> **Work required**: Pictures stay out of the copy. Transcribe exactly the lines from the line with "You are a computer-use agent. 715x317 pixels." through the final line of the records.
--- Exercise input Enclosed Below ---
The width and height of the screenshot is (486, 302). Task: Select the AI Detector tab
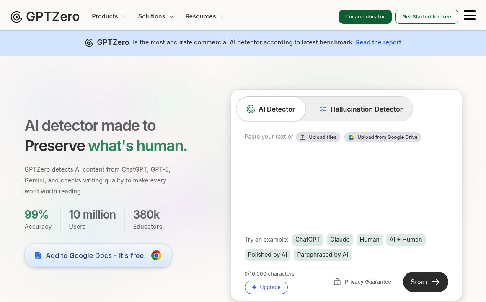271,109
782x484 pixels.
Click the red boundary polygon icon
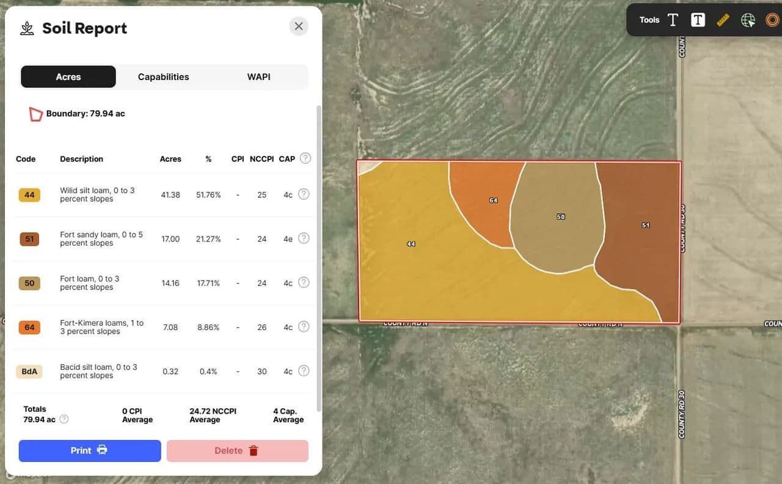coord(36,114)
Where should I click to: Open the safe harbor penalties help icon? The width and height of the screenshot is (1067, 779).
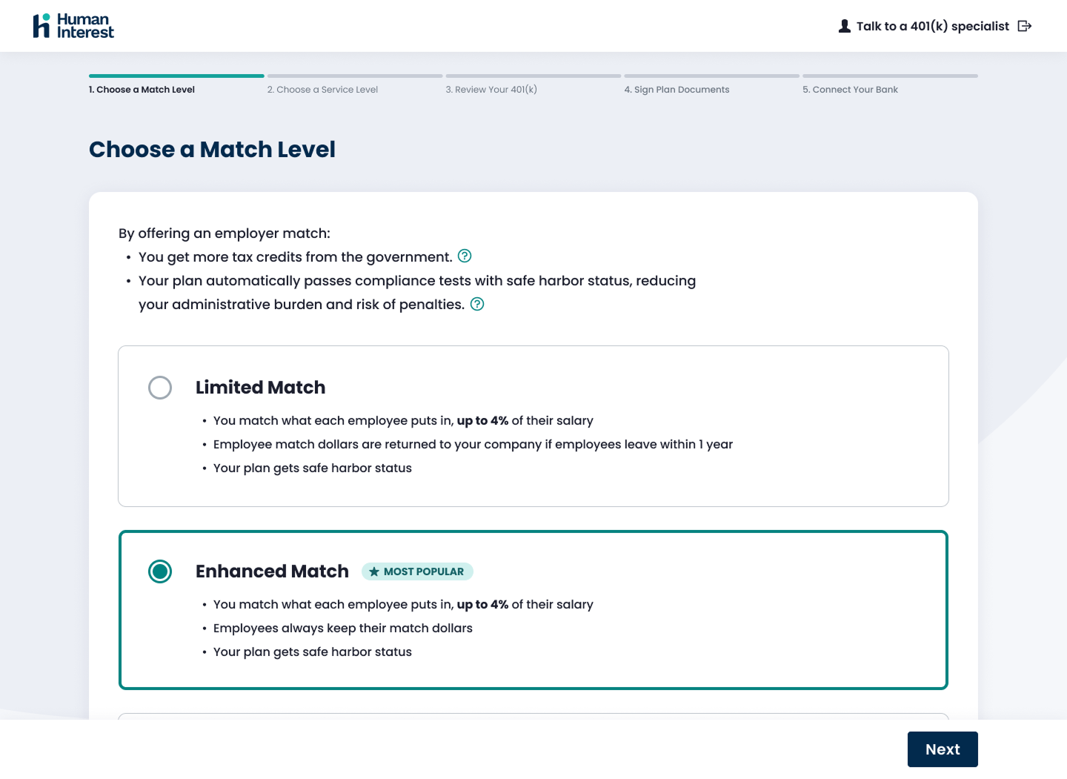tap(477, 304)
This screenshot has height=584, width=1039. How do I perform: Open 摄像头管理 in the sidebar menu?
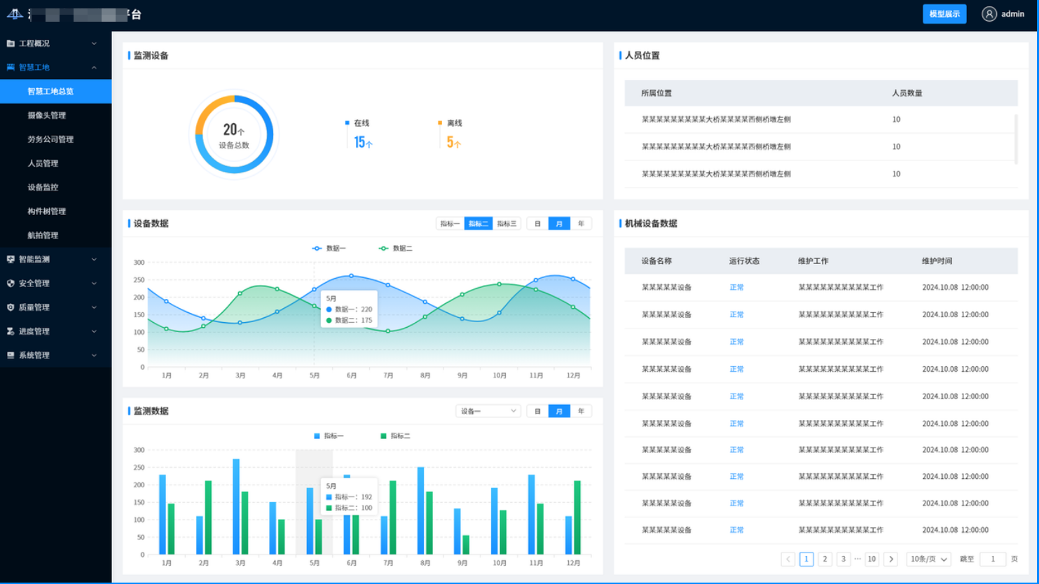point(47,116)
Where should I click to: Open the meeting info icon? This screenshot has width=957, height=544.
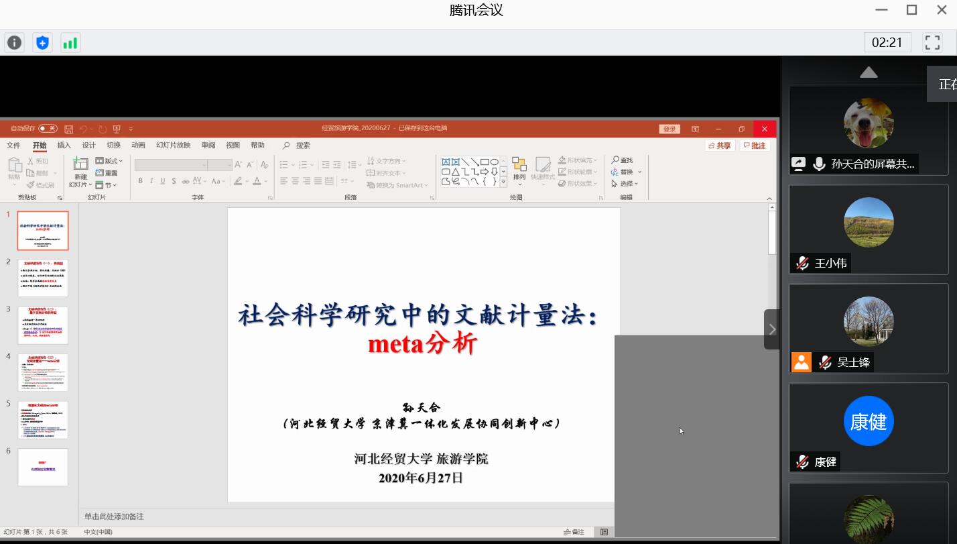pos(14,43)
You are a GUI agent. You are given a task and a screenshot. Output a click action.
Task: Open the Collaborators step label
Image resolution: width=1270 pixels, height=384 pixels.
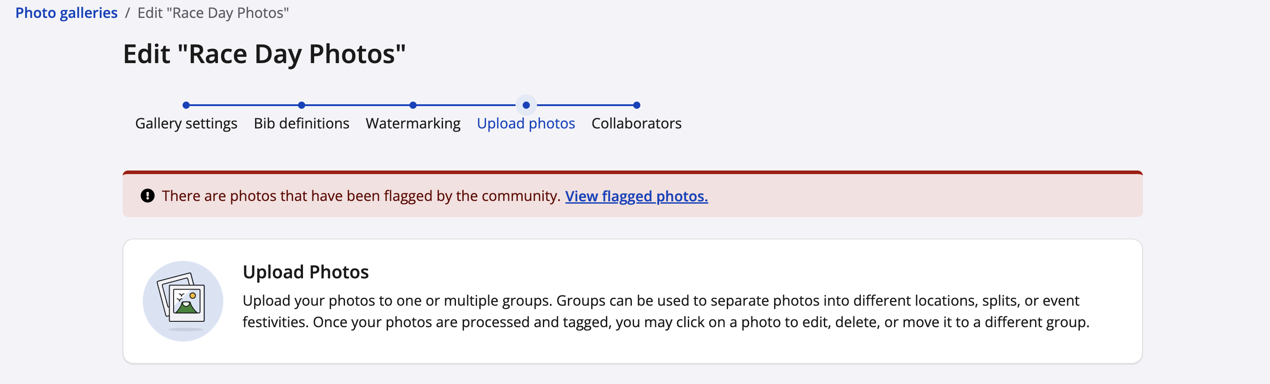tap(636, 123)
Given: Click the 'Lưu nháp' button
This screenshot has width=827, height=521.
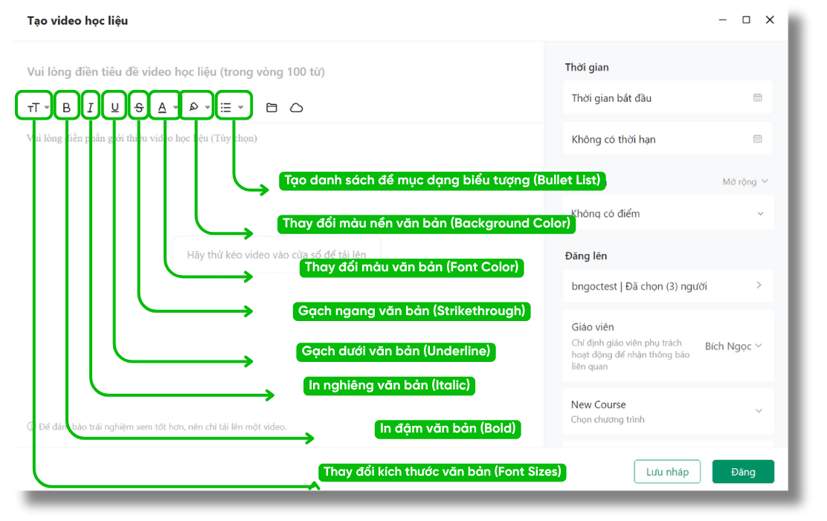Looking at the screenshot, I should pos(667,472).
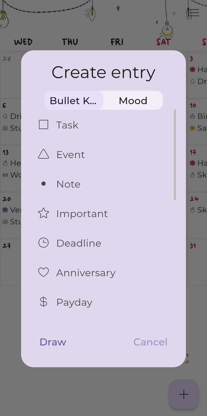
Task: Select the Important entry label
Action: click(x=82, y=214)
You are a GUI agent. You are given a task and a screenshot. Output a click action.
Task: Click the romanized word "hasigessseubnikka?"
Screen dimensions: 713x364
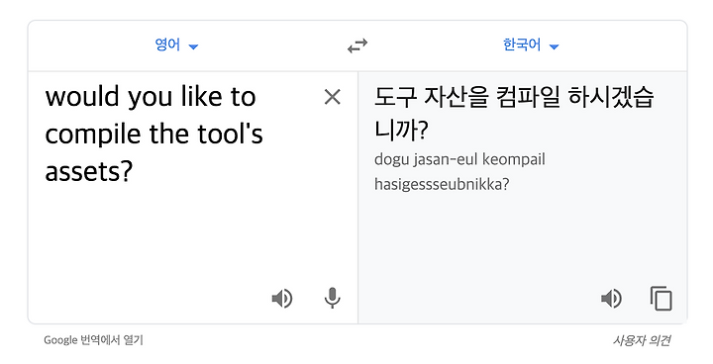point(442,184)
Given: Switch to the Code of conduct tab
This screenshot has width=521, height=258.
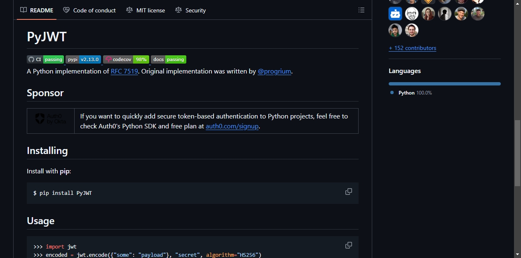Looking at the screenshot, I should [x=89, y=10].
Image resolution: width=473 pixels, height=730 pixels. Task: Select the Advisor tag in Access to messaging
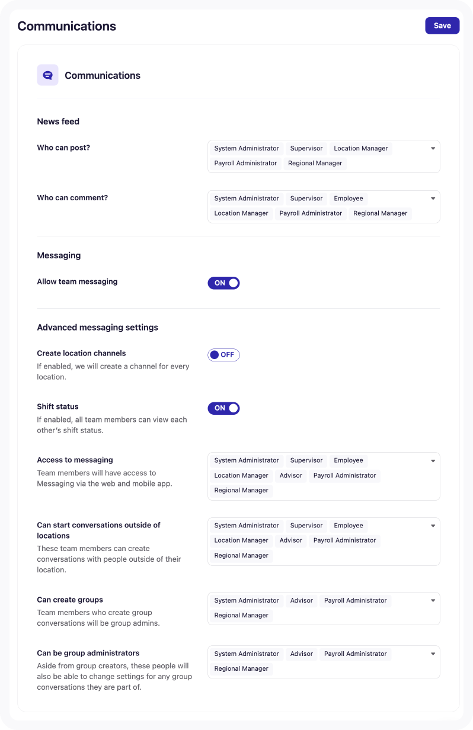coord(290,475)
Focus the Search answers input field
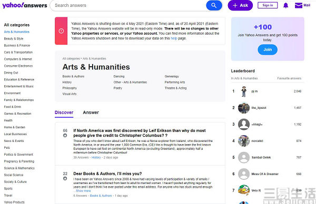Viewport: 316px width, 204px height. click(x=129, y=5)
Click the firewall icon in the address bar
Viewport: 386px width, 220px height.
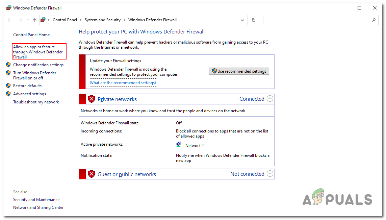pyautogui.click(x=43, y=20)
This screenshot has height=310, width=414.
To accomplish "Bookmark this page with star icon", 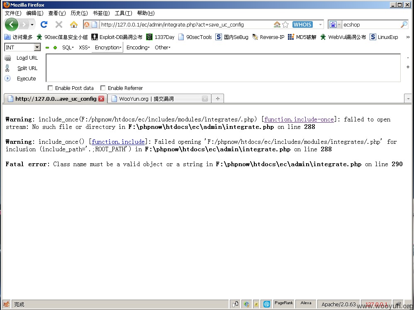I will [x=285, y=24].
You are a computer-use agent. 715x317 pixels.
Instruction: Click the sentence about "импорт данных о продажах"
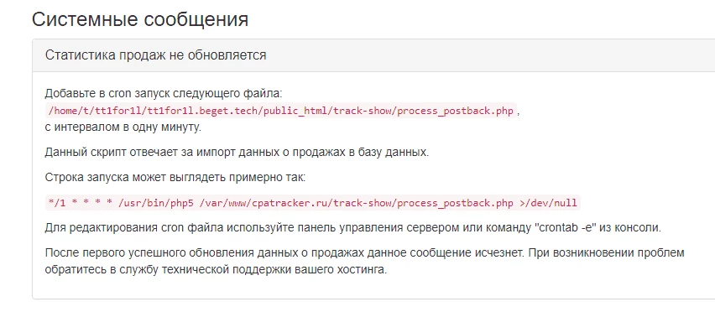(x=237, y=152)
--- End of Enclosed Exercise input ---
> **Response box**:
You are a computer-use agent. 715x317 pixels.
Instruction: Click the sentence about "импорт данных о продажах"
(x=237, y=152)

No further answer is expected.